WHAT THE EXERCISE ASKS - Where the string "Type" occurs in a line of the entries below, copy that line.

EXCERPTED RECORDS -
▬▬▬▬▬▬
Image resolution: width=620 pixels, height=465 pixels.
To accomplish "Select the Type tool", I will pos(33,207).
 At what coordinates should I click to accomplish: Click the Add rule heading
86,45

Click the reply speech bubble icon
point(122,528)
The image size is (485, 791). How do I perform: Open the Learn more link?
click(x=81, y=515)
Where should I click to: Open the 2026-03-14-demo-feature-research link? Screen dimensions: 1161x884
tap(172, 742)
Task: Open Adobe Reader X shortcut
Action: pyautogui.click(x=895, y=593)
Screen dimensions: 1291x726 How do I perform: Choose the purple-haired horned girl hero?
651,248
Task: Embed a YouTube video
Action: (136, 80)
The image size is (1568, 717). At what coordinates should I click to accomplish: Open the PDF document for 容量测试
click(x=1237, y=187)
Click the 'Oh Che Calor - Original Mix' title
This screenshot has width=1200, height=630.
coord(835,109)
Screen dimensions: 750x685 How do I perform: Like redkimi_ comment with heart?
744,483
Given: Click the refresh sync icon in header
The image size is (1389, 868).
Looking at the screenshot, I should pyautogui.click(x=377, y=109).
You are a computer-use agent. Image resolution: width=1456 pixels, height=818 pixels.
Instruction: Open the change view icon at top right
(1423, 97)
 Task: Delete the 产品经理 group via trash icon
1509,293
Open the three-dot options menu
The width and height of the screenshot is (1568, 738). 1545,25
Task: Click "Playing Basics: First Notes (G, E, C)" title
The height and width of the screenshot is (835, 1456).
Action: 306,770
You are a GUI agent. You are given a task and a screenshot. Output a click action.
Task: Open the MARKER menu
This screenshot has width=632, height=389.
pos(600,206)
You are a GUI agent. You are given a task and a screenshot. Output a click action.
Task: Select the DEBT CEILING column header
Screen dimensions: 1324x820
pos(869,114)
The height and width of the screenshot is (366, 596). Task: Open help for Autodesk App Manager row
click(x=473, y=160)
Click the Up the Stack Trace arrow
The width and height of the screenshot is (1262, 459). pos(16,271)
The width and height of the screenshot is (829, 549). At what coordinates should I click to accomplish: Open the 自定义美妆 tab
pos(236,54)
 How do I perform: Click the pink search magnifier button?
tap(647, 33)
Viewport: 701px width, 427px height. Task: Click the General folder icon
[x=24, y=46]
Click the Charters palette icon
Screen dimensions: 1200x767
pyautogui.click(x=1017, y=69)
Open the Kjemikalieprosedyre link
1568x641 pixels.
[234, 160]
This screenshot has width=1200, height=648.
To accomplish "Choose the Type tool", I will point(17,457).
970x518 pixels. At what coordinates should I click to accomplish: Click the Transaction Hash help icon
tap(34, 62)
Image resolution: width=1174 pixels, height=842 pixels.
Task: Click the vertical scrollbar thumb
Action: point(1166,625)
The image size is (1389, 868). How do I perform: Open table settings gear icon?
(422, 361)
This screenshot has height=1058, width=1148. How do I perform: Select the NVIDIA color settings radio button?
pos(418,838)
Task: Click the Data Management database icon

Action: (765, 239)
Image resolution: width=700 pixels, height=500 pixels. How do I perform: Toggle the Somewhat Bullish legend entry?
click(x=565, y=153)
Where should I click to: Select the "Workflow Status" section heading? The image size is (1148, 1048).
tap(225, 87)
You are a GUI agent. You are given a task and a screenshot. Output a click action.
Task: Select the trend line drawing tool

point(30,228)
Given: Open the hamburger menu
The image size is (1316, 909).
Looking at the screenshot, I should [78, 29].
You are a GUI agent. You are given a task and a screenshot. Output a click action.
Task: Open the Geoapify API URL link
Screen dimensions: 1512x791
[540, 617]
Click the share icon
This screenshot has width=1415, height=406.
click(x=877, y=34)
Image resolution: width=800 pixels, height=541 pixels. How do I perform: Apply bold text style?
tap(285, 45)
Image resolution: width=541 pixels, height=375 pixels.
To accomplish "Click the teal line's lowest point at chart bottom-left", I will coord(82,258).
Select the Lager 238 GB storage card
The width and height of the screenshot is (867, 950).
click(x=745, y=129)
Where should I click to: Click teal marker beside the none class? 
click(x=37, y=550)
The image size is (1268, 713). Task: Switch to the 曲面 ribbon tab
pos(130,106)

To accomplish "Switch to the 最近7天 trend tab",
▬▬▬▬▬▬
ANSWER TO THIS TASK -
To accomplish "Select the Type tool", I will pos(33,207).
To accomplish "Choose the Type tool", I will point(17,457).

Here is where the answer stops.